Colonisée au nom de valeurs humanistes, l’Algérie symbolisa pendant presque un siècle et demi l’utopie coloniale française. Examinant la manière dont la France a géré son « image », ce documentaire retrace les étapes de « l’idée coloniale », dont les principes n’ont pas totalement disparu. Sûre de sa mission civilisatrice et désireuse de construire un empire puissant pouvant rivaliser avec celui du Royaume-Uni, la France entreprend, dès 1830, de conquérir l’Algérie. Les soldats, les ingénieurs puis les colons agriculteurs venus de toute la France, et même de toute l’Europe, s’emparent du territoire.
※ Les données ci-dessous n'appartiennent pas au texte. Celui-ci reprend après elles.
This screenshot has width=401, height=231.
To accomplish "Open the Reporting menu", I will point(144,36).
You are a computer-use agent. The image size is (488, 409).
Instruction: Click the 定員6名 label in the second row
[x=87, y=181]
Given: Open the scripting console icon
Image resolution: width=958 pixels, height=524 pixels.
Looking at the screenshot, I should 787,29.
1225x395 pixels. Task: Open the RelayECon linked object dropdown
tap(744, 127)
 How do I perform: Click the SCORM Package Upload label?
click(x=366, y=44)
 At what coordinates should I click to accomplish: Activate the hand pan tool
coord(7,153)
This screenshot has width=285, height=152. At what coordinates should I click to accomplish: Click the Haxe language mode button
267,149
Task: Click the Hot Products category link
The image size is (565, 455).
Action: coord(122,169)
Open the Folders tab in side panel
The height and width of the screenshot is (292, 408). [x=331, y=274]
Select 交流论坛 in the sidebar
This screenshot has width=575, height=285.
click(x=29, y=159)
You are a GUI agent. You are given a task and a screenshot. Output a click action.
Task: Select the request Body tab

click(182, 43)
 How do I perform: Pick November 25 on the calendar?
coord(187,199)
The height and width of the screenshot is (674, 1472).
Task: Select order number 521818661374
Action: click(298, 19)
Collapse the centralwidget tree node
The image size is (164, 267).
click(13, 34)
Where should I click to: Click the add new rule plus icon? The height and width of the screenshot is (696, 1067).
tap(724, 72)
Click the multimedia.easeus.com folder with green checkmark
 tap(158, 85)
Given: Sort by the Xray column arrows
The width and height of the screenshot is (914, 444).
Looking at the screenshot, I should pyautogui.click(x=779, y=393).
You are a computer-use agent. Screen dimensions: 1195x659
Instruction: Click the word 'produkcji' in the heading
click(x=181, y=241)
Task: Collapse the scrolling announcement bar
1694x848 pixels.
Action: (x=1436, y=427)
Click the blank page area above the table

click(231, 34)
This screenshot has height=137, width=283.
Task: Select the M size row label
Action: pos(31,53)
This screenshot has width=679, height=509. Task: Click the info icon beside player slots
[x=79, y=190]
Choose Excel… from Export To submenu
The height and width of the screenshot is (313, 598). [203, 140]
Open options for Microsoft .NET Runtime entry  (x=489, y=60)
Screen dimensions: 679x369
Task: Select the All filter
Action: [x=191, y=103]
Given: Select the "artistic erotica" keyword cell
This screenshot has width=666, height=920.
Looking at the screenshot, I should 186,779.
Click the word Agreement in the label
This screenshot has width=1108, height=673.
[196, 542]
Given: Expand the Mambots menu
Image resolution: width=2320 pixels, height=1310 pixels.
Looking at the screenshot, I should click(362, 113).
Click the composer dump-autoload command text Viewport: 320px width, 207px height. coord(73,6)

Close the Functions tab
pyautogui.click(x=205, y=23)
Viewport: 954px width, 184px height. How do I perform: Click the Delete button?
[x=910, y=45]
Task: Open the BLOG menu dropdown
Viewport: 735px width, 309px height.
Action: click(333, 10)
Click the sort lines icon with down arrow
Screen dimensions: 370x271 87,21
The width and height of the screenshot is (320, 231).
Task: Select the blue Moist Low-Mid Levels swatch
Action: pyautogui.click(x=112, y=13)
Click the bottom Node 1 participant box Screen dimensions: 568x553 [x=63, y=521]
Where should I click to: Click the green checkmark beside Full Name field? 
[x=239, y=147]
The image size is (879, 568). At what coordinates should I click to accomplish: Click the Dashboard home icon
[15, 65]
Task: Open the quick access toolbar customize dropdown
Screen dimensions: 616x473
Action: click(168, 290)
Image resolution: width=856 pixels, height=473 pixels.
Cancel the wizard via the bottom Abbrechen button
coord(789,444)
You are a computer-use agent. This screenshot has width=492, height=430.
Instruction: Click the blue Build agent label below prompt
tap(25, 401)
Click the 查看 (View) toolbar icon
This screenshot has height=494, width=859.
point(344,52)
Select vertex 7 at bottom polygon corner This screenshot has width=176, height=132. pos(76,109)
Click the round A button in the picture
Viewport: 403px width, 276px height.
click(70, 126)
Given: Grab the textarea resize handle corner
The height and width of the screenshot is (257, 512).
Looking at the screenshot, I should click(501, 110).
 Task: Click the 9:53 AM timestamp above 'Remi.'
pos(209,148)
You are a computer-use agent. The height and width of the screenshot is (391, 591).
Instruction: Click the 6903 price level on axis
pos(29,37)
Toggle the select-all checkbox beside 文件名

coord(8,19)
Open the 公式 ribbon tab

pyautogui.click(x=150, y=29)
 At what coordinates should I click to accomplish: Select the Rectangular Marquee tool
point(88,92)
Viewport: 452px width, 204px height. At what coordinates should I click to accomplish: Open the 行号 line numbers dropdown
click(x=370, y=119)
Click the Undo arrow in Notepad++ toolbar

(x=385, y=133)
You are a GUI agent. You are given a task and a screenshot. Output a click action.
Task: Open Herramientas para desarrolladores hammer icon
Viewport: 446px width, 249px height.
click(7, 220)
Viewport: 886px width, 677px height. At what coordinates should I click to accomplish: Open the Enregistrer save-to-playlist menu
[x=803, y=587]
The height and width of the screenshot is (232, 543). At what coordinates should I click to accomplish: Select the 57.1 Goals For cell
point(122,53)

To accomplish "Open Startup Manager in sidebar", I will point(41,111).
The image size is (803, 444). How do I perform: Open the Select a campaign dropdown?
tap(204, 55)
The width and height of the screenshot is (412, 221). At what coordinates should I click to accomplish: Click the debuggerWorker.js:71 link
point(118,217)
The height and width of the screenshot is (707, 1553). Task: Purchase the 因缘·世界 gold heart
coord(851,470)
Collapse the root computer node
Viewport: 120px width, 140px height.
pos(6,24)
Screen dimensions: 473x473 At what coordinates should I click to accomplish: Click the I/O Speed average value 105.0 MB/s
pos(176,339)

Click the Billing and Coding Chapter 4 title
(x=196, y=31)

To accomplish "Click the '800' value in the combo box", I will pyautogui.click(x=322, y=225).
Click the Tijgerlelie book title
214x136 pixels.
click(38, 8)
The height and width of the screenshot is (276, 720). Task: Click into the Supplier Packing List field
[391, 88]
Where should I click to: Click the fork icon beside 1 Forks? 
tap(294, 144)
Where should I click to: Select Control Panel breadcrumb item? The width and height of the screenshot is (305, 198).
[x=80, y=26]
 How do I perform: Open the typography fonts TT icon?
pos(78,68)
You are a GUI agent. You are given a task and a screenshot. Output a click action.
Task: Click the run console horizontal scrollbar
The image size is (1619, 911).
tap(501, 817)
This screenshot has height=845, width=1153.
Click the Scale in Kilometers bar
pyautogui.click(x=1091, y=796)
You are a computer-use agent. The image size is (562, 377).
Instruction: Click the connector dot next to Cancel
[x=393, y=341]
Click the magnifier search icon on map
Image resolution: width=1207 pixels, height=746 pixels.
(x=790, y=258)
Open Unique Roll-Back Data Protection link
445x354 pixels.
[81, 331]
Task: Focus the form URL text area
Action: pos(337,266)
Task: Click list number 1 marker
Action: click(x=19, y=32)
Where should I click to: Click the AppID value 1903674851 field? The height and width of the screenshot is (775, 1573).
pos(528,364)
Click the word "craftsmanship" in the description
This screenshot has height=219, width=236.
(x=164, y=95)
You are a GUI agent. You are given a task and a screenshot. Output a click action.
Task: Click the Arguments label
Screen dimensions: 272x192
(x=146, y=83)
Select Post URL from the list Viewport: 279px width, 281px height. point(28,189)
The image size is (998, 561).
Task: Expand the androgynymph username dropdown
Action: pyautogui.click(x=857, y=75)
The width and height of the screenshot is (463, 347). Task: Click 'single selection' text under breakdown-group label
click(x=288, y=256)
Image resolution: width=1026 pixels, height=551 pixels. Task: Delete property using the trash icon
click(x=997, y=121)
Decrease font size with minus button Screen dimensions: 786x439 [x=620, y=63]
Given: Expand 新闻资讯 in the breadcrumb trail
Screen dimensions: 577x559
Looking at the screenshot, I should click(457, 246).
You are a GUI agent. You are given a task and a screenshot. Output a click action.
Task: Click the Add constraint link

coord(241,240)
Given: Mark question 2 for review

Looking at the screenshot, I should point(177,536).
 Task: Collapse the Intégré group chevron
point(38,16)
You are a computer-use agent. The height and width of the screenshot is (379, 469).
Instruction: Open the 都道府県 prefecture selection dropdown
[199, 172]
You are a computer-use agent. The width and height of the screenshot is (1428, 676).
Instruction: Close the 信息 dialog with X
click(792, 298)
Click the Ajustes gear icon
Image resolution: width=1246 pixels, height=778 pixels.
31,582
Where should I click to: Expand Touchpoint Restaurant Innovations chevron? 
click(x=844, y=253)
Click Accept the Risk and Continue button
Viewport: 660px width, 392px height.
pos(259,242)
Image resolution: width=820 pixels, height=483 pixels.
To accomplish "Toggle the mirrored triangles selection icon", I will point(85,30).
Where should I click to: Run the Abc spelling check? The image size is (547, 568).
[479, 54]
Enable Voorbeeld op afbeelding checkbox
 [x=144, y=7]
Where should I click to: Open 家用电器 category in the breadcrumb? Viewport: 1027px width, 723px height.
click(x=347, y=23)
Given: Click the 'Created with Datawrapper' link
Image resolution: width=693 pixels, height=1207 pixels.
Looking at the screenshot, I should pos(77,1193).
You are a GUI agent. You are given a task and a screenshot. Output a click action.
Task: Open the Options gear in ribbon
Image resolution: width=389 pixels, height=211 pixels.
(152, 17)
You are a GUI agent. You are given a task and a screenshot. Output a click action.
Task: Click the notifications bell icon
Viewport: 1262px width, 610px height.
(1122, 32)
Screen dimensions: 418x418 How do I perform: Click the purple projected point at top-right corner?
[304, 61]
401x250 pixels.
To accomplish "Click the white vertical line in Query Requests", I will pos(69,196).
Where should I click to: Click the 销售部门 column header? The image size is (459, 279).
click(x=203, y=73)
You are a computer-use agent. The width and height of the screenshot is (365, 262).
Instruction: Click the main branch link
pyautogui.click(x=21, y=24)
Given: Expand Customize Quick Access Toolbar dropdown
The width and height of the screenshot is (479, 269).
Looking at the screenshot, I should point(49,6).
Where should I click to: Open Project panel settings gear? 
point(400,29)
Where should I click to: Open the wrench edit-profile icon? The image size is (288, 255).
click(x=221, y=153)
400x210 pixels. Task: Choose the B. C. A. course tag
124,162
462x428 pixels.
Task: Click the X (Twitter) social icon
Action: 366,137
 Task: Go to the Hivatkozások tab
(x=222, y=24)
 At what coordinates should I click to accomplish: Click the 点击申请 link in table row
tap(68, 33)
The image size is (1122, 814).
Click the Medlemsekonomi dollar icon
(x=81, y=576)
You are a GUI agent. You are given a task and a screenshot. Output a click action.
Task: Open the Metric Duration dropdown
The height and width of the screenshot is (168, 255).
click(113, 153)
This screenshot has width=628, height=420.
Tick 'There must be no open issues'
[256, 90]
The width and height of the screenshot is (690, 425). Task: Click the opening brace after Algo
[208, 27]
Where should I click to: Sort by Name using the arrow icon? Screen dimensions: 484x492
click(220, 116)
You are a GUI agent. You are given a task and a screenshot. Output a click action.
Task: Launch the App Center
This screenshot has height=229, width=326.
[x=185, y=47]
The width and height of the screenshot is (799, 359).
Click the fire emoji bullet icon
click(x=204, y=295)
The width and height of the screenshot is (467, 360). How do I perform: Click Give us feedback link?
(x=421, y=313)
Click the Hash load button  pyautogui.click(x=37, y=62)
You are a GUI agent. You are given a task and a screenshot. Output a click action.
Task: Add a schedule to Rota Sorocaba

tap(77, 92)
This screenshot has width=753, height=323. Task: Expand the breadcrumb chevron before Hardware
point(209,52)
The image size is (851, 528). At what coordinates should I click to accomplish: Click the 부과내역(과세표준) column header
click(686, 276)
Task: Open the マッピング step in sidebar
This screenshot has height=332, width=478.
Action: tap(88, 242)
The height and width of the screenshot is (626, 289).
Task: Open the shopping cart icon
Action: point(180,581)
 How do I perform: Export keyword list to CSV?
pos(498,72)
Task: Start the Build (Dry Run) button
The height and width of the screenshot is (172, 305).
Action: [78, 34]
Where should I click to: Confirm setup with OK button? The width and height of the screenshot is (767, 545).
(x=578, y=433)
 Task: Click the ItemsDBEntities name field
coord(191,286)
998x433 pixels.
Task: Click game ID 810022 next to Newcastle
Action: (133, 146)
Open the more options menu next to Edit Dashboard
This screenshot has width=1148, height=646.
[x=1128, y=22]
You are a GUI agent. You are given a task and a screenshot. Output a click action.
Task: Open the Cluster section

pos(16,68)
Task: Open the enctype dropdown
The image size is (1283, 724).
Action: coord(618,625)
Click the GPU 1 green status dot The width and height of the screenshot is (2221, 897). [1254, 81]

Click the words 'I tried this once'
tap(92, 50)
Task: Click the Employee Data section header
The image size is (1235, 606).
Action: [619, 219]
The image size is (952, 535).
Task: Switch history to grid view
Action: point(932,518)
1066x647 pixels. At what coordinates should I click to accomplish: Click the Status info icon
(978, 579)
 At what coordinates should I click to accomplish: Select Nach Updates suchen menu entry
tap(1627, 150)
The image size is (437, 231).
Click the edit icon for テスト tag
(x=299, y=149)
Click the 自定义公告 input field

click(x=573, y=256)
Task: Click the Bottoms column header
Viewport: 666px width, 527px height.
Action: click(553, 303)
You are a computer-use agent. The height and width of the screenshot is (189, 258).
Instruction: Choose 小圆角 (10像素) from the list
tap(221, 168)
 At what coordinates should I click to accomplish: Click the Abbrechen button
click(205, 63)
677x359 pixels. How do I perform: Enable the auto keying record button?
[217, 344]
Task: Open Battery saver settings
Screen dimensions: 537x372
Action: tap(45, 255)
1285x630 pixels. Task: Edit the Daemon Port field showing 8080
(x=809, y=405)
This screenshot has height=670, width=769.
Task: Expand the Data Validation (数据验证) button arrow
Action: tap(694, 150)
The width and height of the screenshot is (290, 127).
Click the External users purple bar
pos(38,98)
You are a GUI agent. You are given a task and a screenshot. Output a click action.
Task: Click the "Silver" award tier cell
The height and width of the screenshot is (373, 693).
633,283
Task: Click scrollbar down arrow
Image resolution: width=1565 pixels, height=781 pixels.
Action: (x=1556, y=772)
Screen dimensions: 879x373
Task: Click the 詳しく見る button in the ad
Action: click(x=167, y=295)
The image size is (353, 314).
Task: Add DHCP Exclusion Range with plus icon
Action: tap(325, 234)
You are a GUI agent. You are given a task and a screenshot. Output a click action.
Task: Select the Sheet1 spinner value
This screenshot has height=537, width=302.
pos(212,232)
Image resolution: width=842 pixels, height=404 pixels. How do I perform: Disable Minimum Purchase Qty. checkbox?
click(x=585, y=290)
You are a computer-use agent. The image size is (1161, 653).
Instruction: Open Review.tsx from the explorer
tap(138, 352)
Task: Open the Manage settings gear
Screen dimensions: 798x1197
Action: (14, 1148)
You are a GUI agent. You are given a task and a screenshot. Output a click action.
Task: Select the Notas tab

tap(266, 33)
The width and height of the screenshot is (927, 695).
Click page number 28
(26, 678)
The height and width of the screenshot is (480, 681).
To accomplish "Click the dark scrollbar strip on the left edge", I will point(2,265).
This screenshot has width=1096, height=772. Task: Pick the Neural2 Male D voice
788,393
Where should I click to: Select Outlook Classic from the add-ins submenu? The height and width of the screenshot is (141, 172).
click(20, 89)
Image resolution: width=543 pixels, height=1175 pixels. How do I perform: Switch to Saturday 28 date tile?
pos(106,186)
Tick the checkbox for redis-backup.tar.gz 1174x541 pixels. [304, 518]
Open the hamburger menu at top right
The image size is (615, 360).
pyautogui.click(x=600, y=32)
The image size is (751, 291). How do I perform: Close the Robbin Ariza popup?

Massacre des opposants, expropriation des indigènes, entreprise de « désislamisation », installation d’industries et construction de voies de communication... Tout est légitimé par une certaine idée du progrès et la nécessité d’une Algérie « française ». La colonisation est aussi une affaire d’images et de propagande. L’Agence générale des colonies, créée en 1919, contrôle plus de 80 % des images venant des colonies françaises. Malgré les voix discordantes – notamment celles de saint-simoniens, de voyageurs, d’écrivains et d’indigènes –, la politique coloniale de la France continue d’afficher ses valeurs républicaines et humanistes. Elle atteint son apogée lors de l’exposition coloniale de 1931. Développant l’idée d’une hiérarchie entre les communautés et la notion de « races », les tenants de l’empire vont bientôt devoir affronter les soulèvements de ceux qu’ils ont « éduqués » pendant un peu plus d’un siècle...

Pistes à suivre

[Histoire, 1re]

Un documentaire qui emprunte la démarche de l’historien

On mènera une réflexion sur les outils de travail de l’historien, sur sa démarche d’investigation. On étudiera pour cela le dispositif démonstratif choisi par les auteurs dont l’objectif est de se livrer à une véritable autopsie de la formation, puis de la diffusion de l’idéologie coloniale. À l’image, noter les interventions d’analystes de diverses disciplines (enseignants-chercheurs, historiens, sociologues, anthropologues) des deux rives de la Méditerranée (France, Maghreb) ; des acteurs de l’histoire (en fin d’émission, A. Gueroudj, ancien dirigeant du PC algérien, A. Meliani colonel de l’armée française) ou des descendants de témoins de l’histoire (ici d’un saint-simonien, là d’un colon allemand). Une mise en scène classique appuie leur concours : les premiers s’expriment entourés de livres, dans leur bureau ou devant le tableau d’une salle de classe, les autres dans l’intimité de leur salon, depuis le fond de leur jardin. Relever ensuite les types d’archives utilisées : – iconographiques : images animées (bandes des actualités Pathé, films de propagande, films amateurs, noir et blanc ou couleur) ; images fixes (photographies, cartes postales, affiches de publicité, presse illustrée, peintures, caricatures, couvertures d’ouvrages, billets de banque, manuels scolaires et encyclopédies, cartes, plans de cadastre, sculptures, bandes dessinées) ; – imprimées ou manuscrites : unes et articles de presse, correspondances, tracts, rapports, textes de contemporains écrivains, voyageurs, essayistes, philosophes ou acteurs de l’histoire, parfois rendues dans leur matérialité (jouets d’enfants, bobines de films, lettres...). L’émission se décline en chapitres annoncés, ponctués par une voix off. Classer ces matériaux : les uns, officiels et maîtrisés, amplement montrés aux contemporains, sont censés montrer ce qui a eu lieu ; les autres, privés et ici exhumés, révèlent l’existence de décalages entre la réalité vécue au quotidien et sa traduction à l’image. Remarquer que seules la confrontation et la mise en perspective de récits, d’images et de discours porteurs de regards différents doivent amener à relativiser, à appréhender une réalité plus complexe qu’il n’y paraît. Un seul regret toutefois, mais de taille : l’absence d’identification précise (date, commanditaire, diffuseur) des images.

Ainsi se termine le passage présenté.